START Data supplied

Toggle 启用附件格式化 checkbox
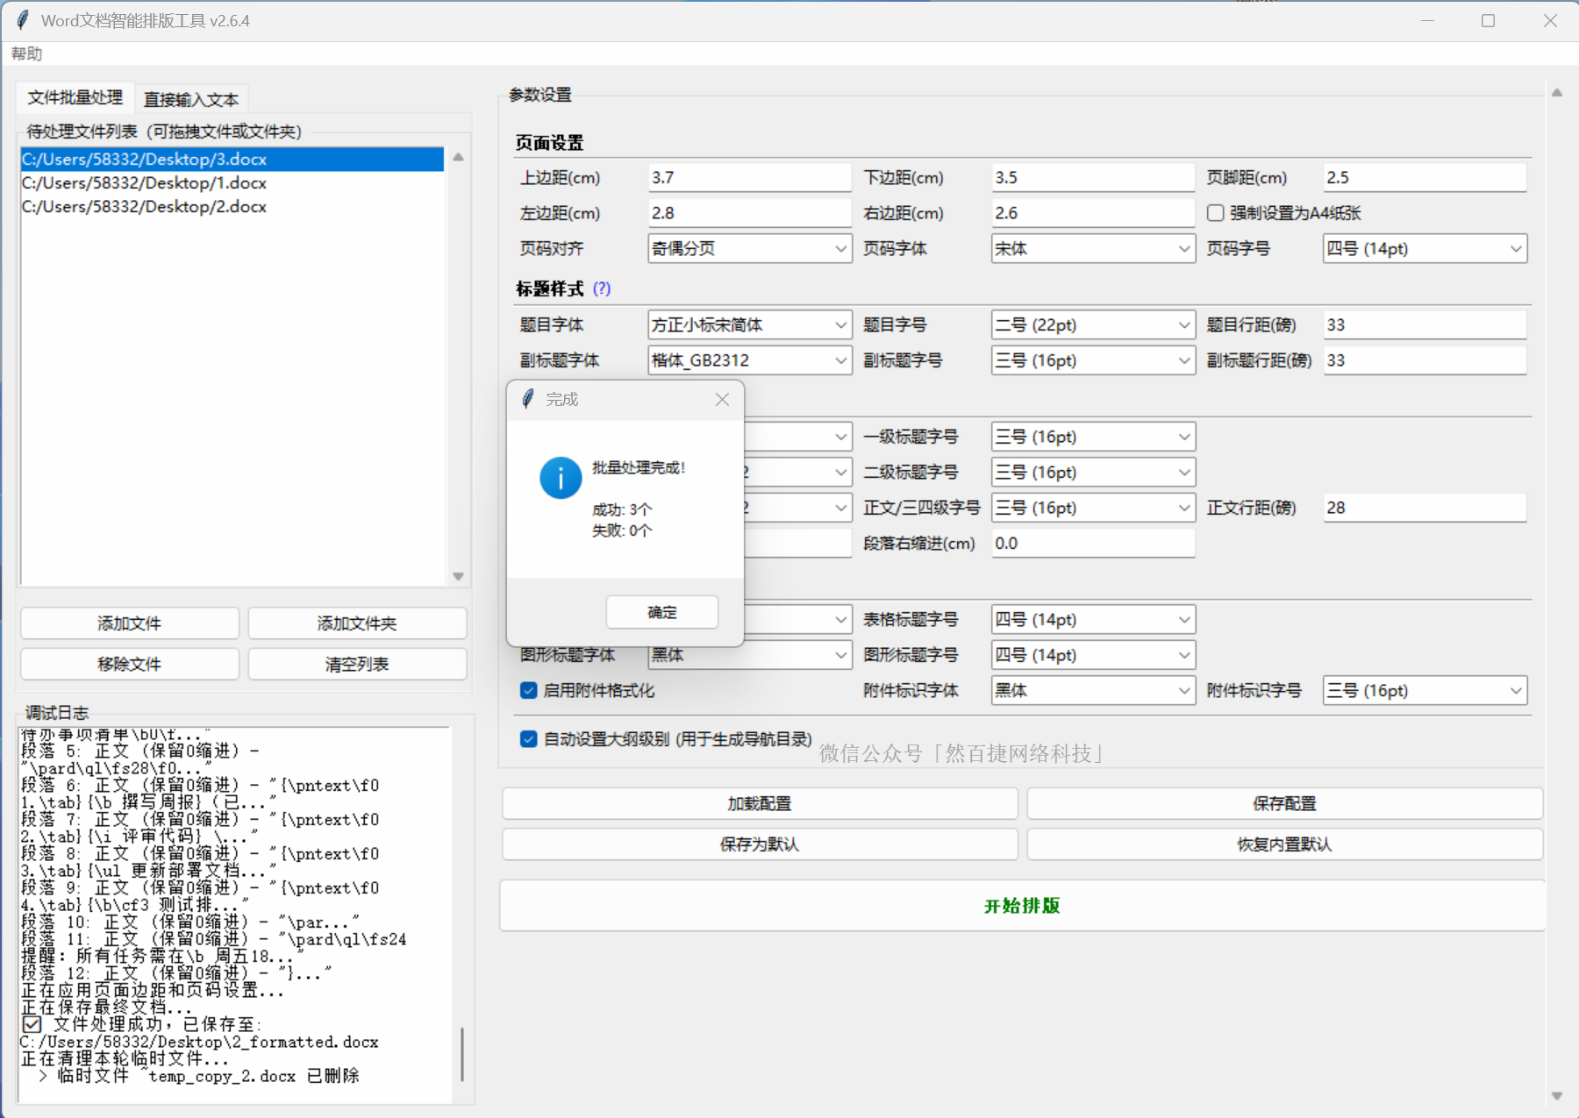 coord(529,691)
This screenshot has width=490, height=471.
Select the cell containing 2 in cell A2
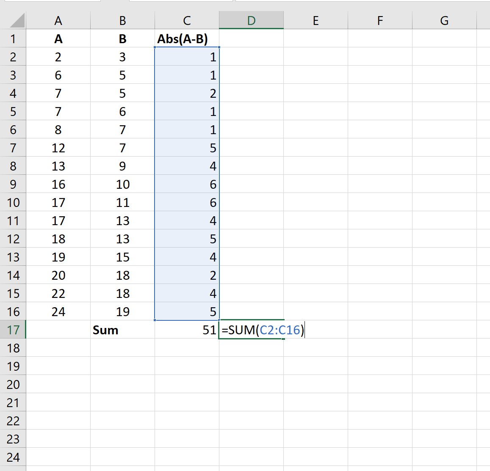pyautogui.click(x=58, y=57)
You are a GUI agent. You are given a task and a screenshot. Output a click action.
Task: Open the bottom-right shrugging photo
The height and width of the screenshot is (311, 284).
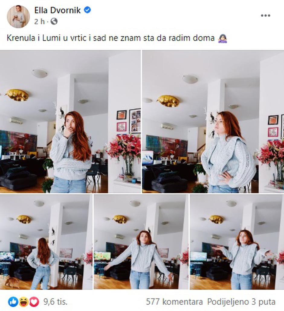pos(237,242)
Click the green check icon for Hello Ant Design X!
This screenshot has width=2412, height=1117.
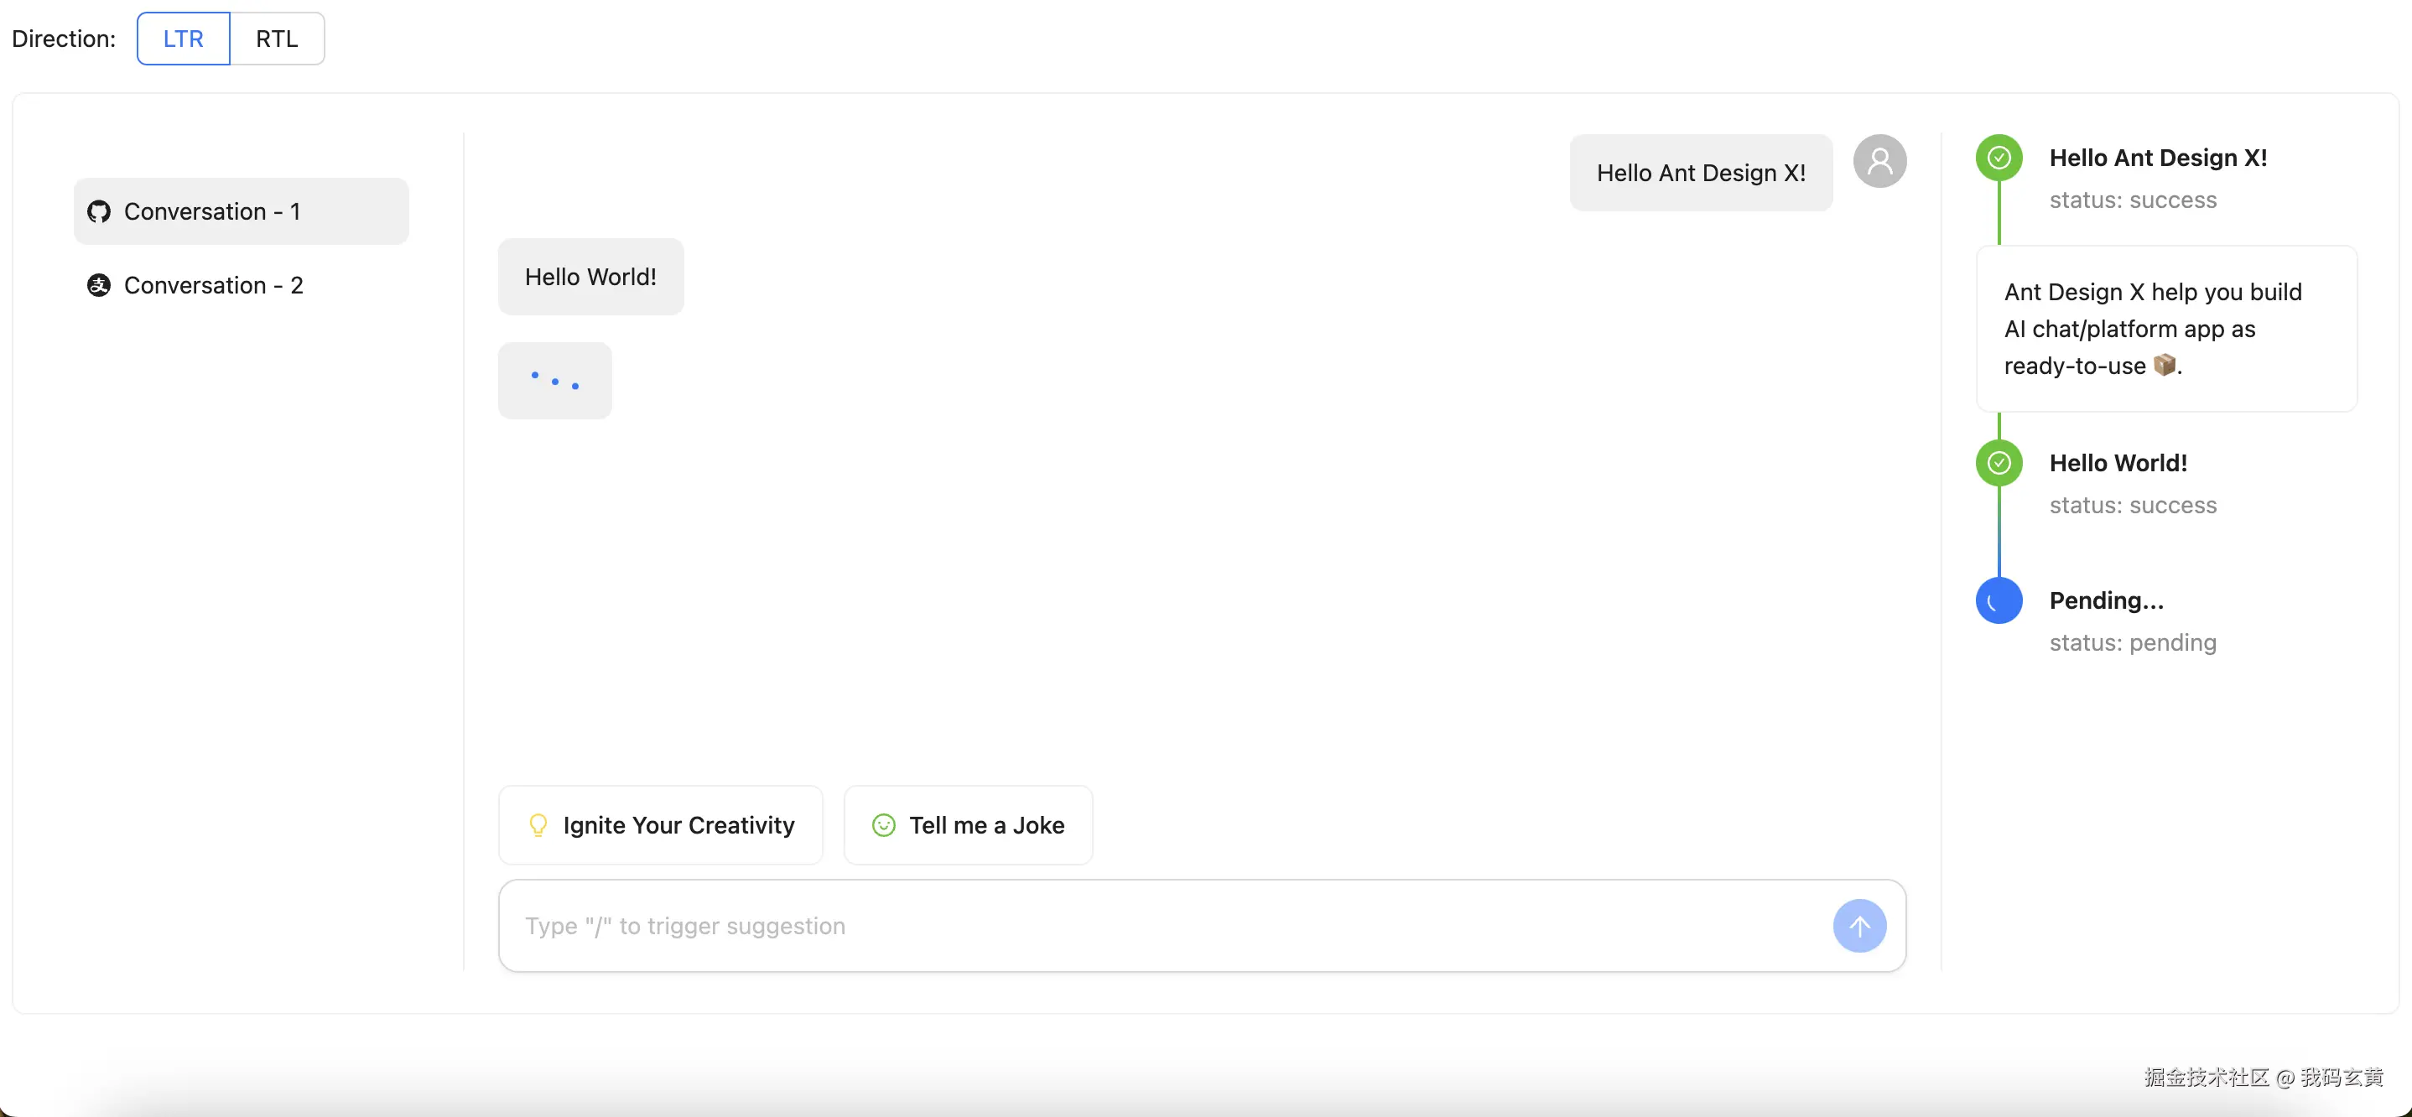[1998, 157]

END Data supplied

Every line of the material must be returned verbatim, and pictures must be left behind.

Toggle 启用附件格式化 checkbox
 coord(529,691)
This screenshot has width=490, height=471.
Select the cell containing 2 in cell A2
pyautogui.click(x=58, y=57)
You are a GUI agent. You are given a task and a screenshot. Output a click action.
Task: Open the bottom-right shrugging photo
The height and width of the screenshot is (311, 284).
pos(237,242)
Click the green check icon for Hello Ant Design X!
This screenshot has width=2412, height=1117.
[1998, 157]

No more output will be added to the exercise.